The brute intrusion of state regulation into the innocent world of personal cycling feels like a hard-leftist putsch, not seen in any other European country, even France. In Salvini’s reactionary mind, however, the repression of the cyclist was not born of socialism but a sort of post-Mussolinism. In the weird world of European politics – where liberalism has been draining away from both sides of the political spectrum for decades, if indeed it ever existed – the bicycle is now the symbol of the modern left. It’s good for the environment, you see.

For years, Salvini has been waging war on bicycle lanes in his native Milan, where he sees them as disgustingly progressive, branding them an expression of ‘radical chic environmentalism’ and a threat to business, drivers and local police. Since his appointment as transport minister, he has cut funding for bicycle infrastructure by €94 million (£80 million).

Now he is upping the ante and demanding (metaphorically if not literally) that all cyclists report to their local police station.

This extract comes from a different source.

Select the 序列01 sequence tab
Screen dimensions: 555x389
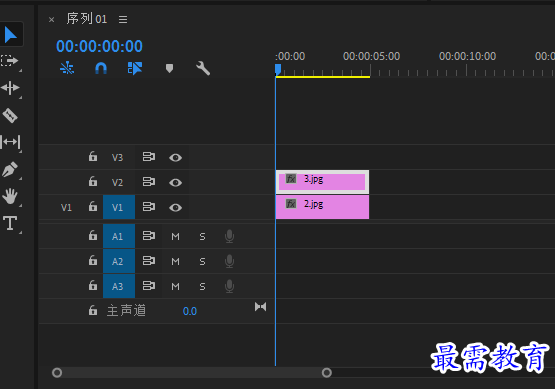point(87,18)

As the Italian bicycle makers’ association ANCMA put it, the plan ‘seems to be more about stopping the spread of bicycles than increasing safety on the roads’. What’s next, banning Lycra? (Stop it.)

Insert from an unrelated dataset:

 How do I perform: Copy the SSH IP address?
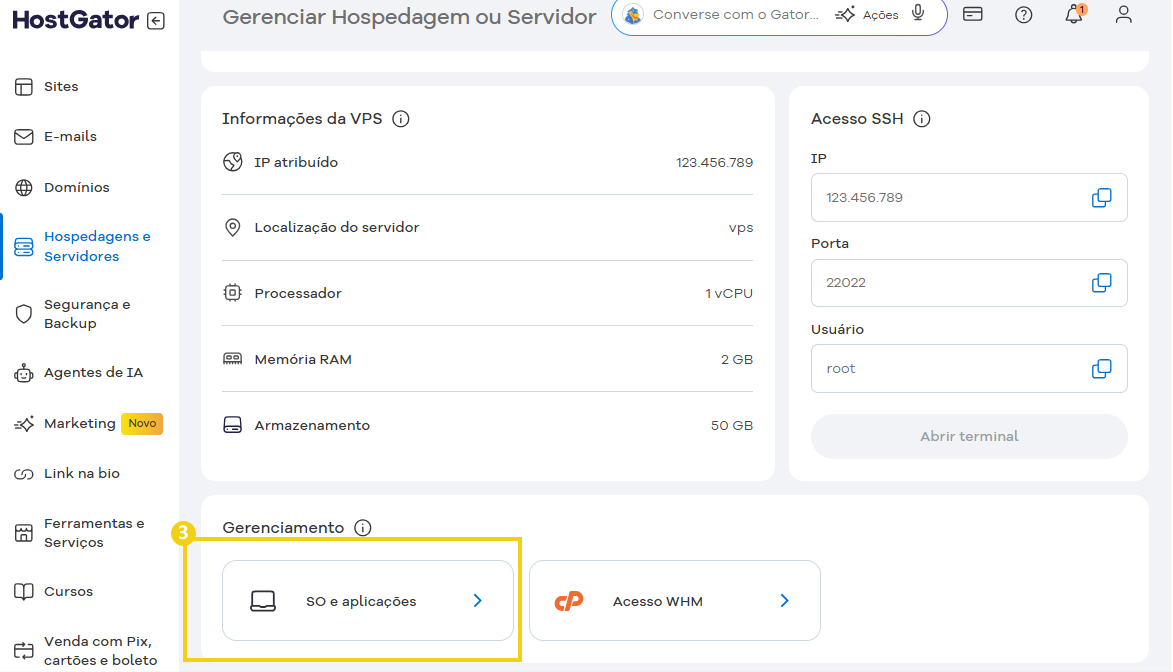coord(1101,197)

Much has been made of Italian leader Giorgia Meloni and her far-right roots. As a teenager, she was an activist in the Movimento Sociale Italiano, a now defunct neofascist group that was openly sympathetic to Mussolini. Yet she has since powerfully disavowed Il Duce’s antisemitism, and as Daniel Johnson pointed out in a perceptive Telegraph column this week, in power her agenda has been nothing but mainstream conservative.

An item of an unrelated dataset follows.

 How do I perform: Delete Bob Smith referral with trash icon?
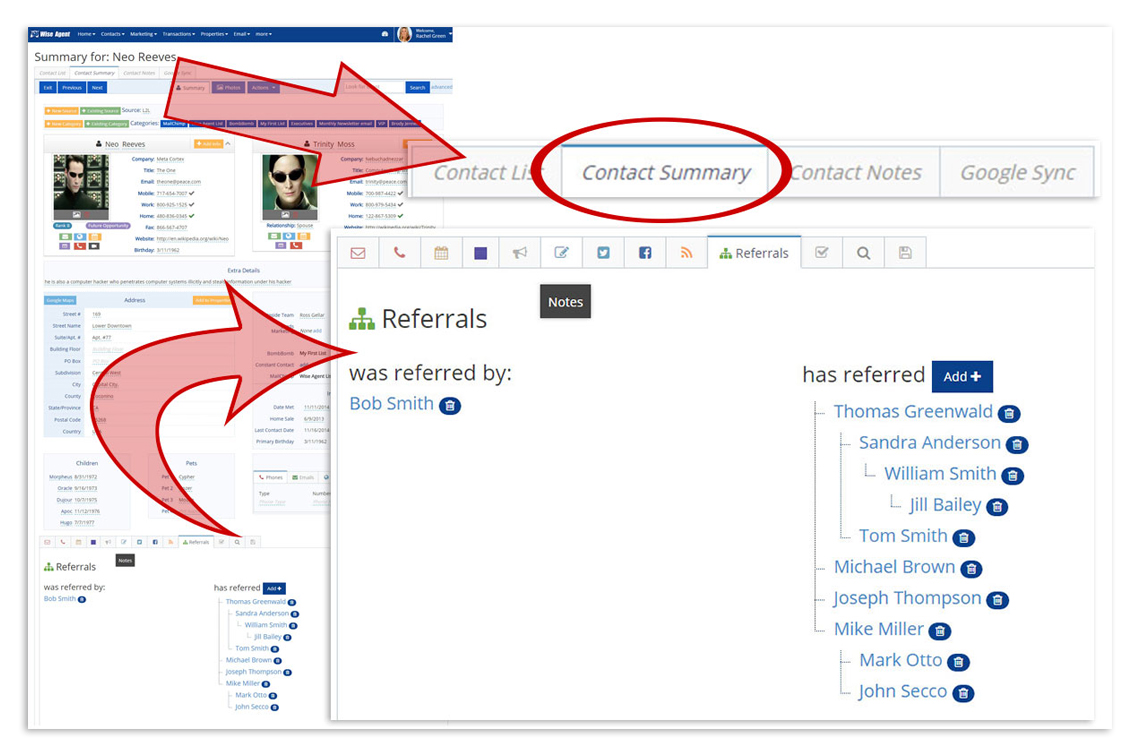[x=450, y=405]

Perhaps it was unfair to make comparisons between the current Italian leadership and the wartime fascist dictator. Mussolini was pictured with cyclists several times, including the bicycle division of the fascist youth organisation Opera Nazionale Balilla in 1930; four years later, he was photographed riding one himself on holiday in Romagna, a look of haughty concentration on his face (and not a numberplate in sight). There is strong evidence to suggest that his henchmen murdered the socialist Ottavio Bottecchia, Italy’s first Tour de France winner, who was found battered to death on the roadside in 1927, his undamaged bicycle propped against a wall. So there’s that.

Either way, the humble bike has been caught in the culture wars of 2023. It has become a case of Schrodinger’s bicycle: the political significance of the bike depends upon the observer. The last time the oppressive number plates policy was proposed in Italy, in 2015, it was by a left-wing politician. At the time, Salvini himself criticised it on Twitter as ‘crazy’. Yet now the politics have revolved, and the cyclist has become a whipping boy for a different kind of politician. 

The fact remains that everybody likes kicking a cyclist. Enough. You can take your number plates and shove them. My brothers in Lycra, rise up! Cyclists of the world, unite!